Comfort Food for the Soul
It’s cold. It’s the raw, nasty kind of cold. The kind of cold that makes your bones hurt kind of cold. The kind of cold that makes you tear up, and then watch your tears freeze kind of cold. The kind of cold that radiates up from the floor and gets in from the walls kind of cold. The kind of cold that makes me reach for the warm kind of comfort food.
Comfort food is usually something that takes me back to my childhood, to my momma’s food. Everyone’s comfort food is different, and mine is called “adasee.“ When it is cold, my mom’s lentil dish brings me comfort.
It’s a thick soup, a super-simple, warm, ooey-gooey comfort goodness that starts with the stomach and reaches up to your heart and then back into your soul kind of comfort food.
Adasee is a really simple dish. You start with lentils. Almost any kind of lentils would do, but a kind that won’t turn to mush when cooked is best. (These days, my mom likes a kind of red lentils for it.) Here are the ingredients:
1 cup of lentils
2 cups of water
Bring the water to boil, then add the lentils and the following ingredients:
A little bit of salt
A little bit of cinnamon
About 3 teaspoons of butter
When the mixture has cooked for about 20-30 minutes on a slow boil, mix a little bit of flour with some water, and add it to the soup. That’s it. Inexpensive, yummy, vegetarian, and high protein. And oh so good.
Put some in a small bowl and “Noosh-e jaan,” May it be sustenance to your soul. That’s the Persian phrase for bon appétit.
I like mine simple, the way my mom makes it. Some people go wild, adding fried onions, garlic, turmeric, vegetable/chicken stock, and other ingredients. To each his/her own. May it be sustenance to your soul.
I have been thinking of this lentil dish and how it comforts my soul — and wondering what brings comfort to our soul. Have you looked into your soul? Do you know what the comfort food for your soul is, when the cold season of the heart and soul hits hard?
I have been wondering what it would be like for us to be comfort food to one another. I wonder what it would be like for our touch to bring comfort. I wonder what it would be like for our glances to bring comfort. I wonder what it would be like for our words to bring comfort.

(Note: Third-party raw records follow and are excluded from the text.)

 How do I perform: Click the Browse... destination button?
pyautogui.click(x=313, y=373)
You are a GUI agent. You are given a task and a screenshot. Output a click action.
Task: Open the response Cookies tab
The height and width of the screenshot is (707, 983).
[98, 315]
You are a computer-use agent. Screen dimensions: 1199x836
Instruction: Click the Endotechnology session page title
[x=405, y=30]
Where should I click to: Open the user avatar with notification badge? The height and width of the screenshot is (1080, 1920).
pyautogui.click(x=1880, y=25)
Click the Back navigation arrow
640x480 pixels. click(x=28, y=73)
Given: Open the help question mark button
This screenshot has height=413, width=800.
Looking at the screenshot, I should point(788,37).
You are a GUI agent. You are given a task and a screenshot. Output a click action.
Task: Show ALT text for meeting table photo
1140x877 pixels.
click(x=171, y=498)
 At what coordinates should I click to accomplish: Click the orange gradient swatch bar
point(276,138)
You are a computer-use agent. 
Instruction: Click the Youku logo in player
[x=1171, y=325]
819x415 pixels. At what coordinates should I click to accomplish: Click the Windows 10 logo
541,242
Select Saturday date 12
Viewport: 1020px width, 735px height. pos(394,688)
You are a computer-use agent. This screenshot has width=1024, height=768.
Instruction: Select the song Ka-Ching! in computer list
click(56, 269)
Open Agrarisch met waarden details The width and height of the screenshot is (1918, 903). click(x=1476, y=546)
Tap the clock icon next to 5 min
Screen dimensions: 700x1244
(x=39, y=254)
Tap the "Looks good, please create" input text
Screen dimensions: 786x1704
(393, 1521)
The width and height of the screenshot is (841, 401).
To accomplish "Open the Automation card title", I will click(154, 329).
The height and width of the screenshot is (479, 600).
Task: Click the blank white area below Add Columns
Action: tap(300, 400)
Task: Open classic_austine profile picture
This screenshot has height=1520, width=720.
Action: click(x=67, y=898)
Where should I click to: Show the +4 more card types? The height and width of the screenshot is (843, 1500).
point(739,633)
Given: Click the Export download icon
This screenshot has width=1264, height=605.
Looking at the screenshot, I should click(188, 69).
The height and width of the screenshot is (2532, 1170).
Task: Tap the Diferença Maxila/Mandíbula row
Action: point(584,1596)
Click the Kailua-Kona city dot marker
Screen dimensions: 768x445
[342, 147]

Comfort food is usually not fast food. Comfort food usually takes time to slow cook. I wonder what it would be like to take our time in our friendship. I wonder what it would be like to take our time in love. I wonder what it would be like to take our time, to have the spices of our life — the sweet and the salty, the exhilarating and the comforting — come together.
We speak so often of finding “passion” in our life, especially in our romance. And yet when the cold winter hits, we usually reach not for the passionate and the exotic but for the comfort.
May we learn to cherish the comfort as well as the passion.
May we cherish those who comfort us.
May we be a comfort to those around us.
May it be comfort and sustenance for your heart and soul.